Solo dal 2014, con una prima sentenza della Corte d’Appello di Firenze n. 683/2014 a cui fecero seguito altre Corti di merito (Milano e Bologna) e con una serie di documenti di prassi amministrativa (per ultima la circolare 1/E/2016 dell’Ispettorato Nazionale del Lavoro) si fece spazio l’interpretazione per la quale sarebbe stato possibile, visto il valore sociale dello sport, riconoscere i compensi sportivi “anche” a soggetti che svolgevano nello sport la loro attività principale.
Va detto che tale tesi, però, non era stata ancora pienamente accolta a livello di giudizi di legittimità (in senso contrario, infatti, tra le tante, la sentenza della Corte di Cassazione civile n. 31840/2014).
La sentenza in esame (e voglio richiamare qui un altro precedente conforme della Suprema Corte di Cassazione, ordinanza n. 11492 del 30.04.2019), anche se indirettamente, sembra invece accogliere la tesi della circolare Inl del 2016. Dichiara dovuti i contributi previdenziali in quanto la fattispecie in esame non viene ritenuta “esercizio diretto di attività sportiva dilettantistica”. Pertanto, argomentando a contrariis, se, invece, lo fosse stato, il giudizio sarebbe stato diverso.
Pertanto, il tema oggi non sembra più essere, anche per la Corte di Cassazione, se sia possibile riconoscere i compensi di cui all’articolo 67, comma 1, lett. m), Tuir ai soggetti che “lavorano” nell’ambito delle attività sportive dilettantistiche ma “quando” dette prestazioni possano considerarsi tali.
Va detto che tutta questa disciplina è oggetto di delega legislativa contenuta nell’articolo 5 L. 86/2019 che affida al Governo il compito di individuare, con decreto da emanarsi entro agosto 2020, “la figura del lavoratore sportivo …… indipendentemente dalla natura dilettantistica o professionistica dell’attività sportiva svolta e definizione della relativa disciplina in materia assicurativa, previdenziale e fiscale e delle regole di gestione del relativo fondo di previdenza” e pertanto tutte le considerazioni sopra esposte dovranno essere riviste alla luce dei decreti che saranno emanati.
Quando l’attività di fitness può considerarsi attività sportiva?
L’iscrizione al Registro Coni, presupposto per l’ottenimento delle agevolazioni in esame, è subordinato allo svolgimento di effettiva attività federale. I due presupposti, previsti anche nella circolare Inl sopra citata, per il riconoscimento dei compensi sportivi, sono dati, appunto, dall’iscrizione al registro Coni e dallo svolgimento di mansioni di carattere sportivo espressamente previste e disciplinate dalle singole Federazioni sportive nazionali.
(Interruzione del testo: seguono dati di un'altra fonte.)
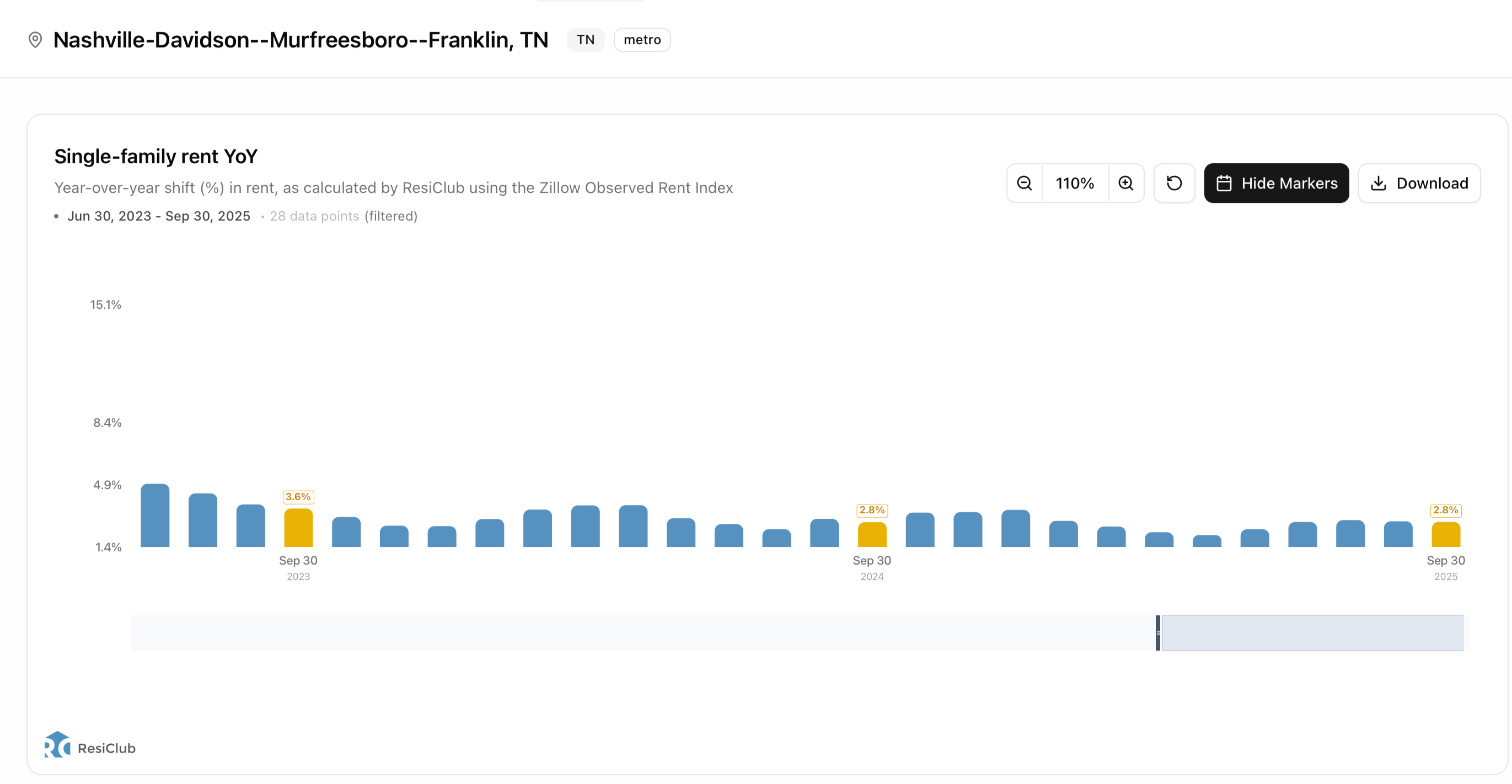Click the download arrow icon

1378,183
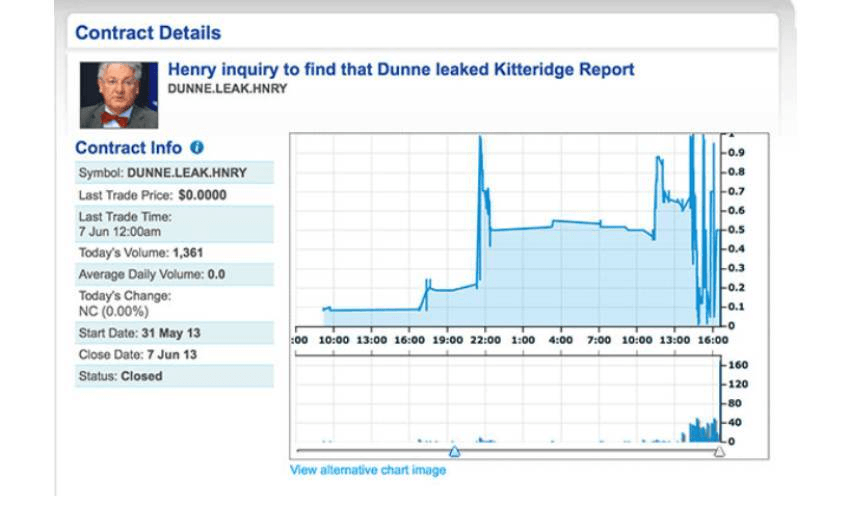Click the photo of the man in bow tie
850x510 pixels.
(x=119, y=95)
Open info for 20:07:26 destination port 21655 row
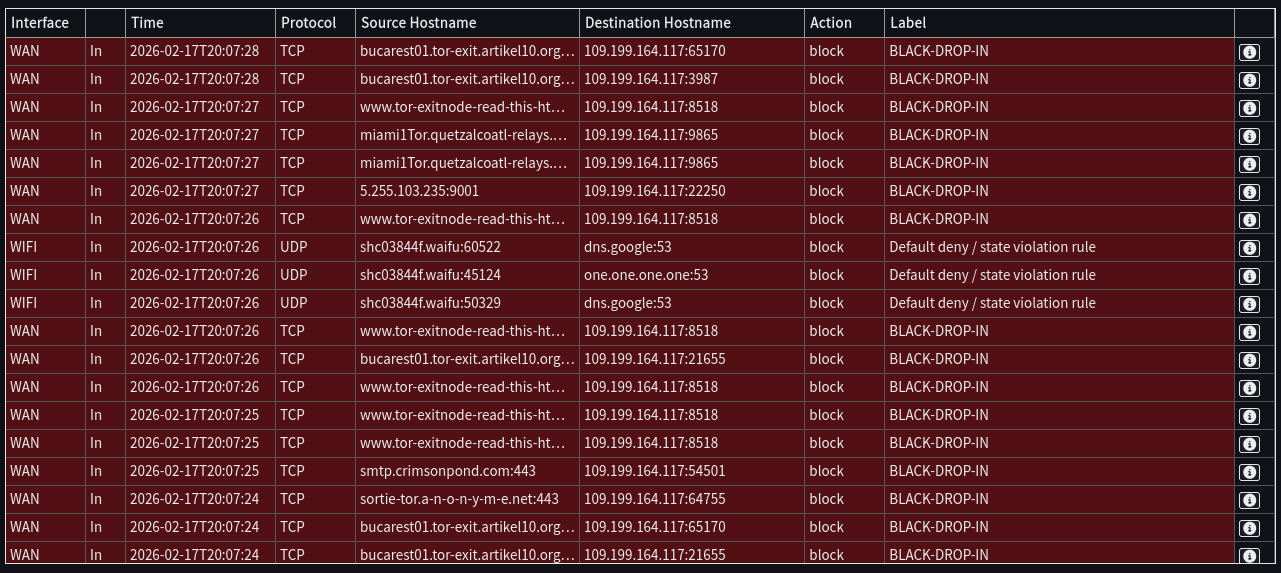Image resolution: width=1281 pixels, height=573 pixels. pyautogui.click(x=1248, y=360)
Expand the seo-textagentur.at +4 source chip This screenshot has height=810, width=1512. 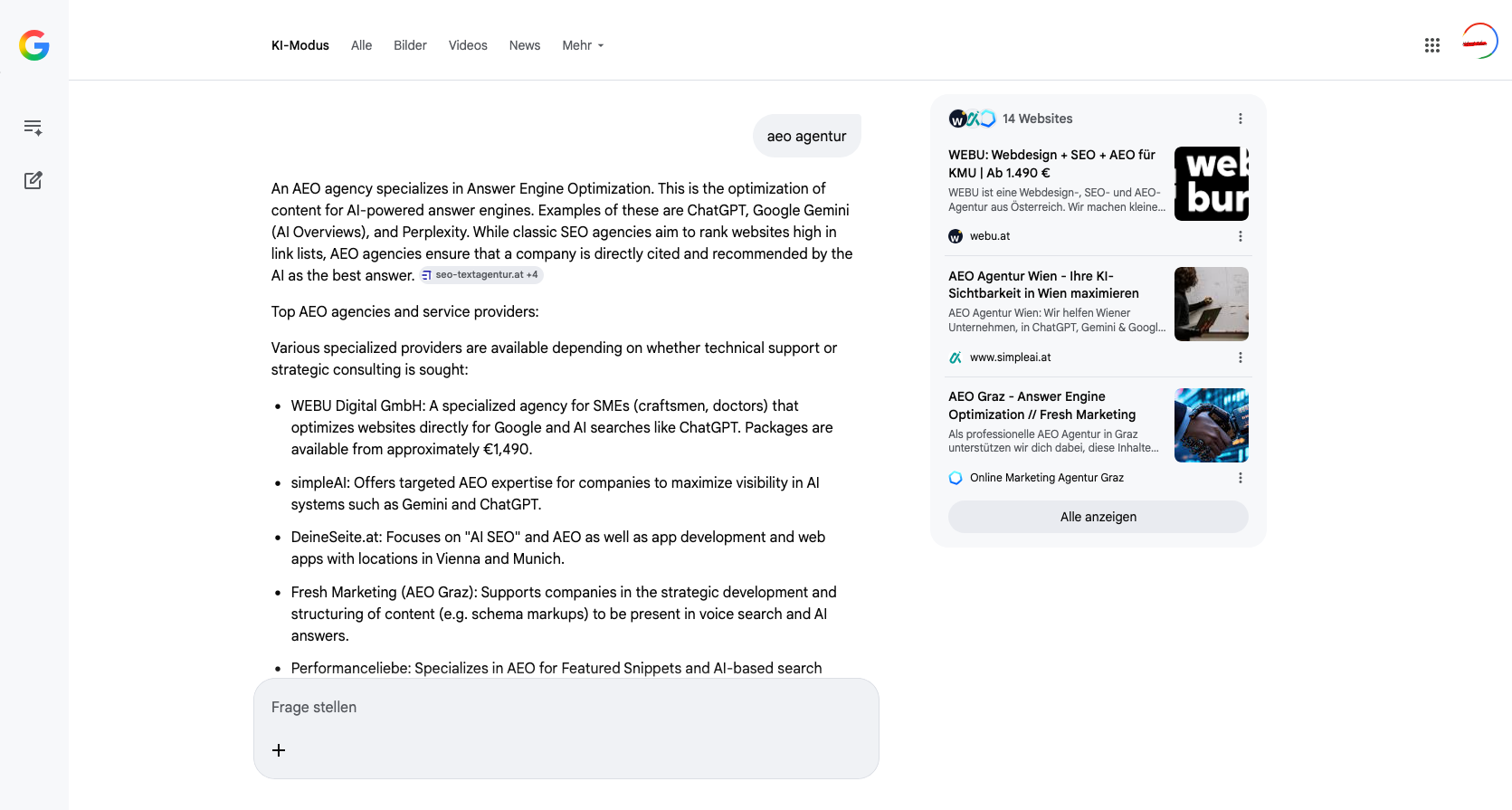[480, 275]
Pertanto, in presenza di iscrizione al registro Coni, legittimata dall’effettivo esercizio di attività federale, e dallo svolgimento di mansioni riconosciute dalle Federazioni (nell’ambito di discipline sportive riconosciute dal Coni) nulla osta al riconoscimento dei compensi sportivi.
Se invece, come accade ad esempio nel sito internet della associazione soccombente nel giudizio in esame, l’elenco delle attività svolte ne contiene molte non ricomprese nell’elenco delle discipline sportive riconosciute dal Coni, non può stupire l’esito della decisione assunta dalla Cassazione
Rimane, però, un ulteriore requisito previsto nell’incipit dello stesso articolo 67 Tuir. Le prestazioni non devono costituire redditi di lavoro subordinato (pertanto le prestazioni dello sportivo non potranno essere caratterizzate dalla eterodirezione da parte della direzione della palestra) o di esercizio di arti e professioni (ossia il personal trainer che effettua anche prestazioni per singole persone fisiche estranee all’ordinamento sportivo).
Ne deriva, pertanto, che la disciplina sui compensi sportivi non potrà mai essere definita per linee generali ma dovrà sempre essere “calata” sulle modalità delle attività effettivamente esercitate.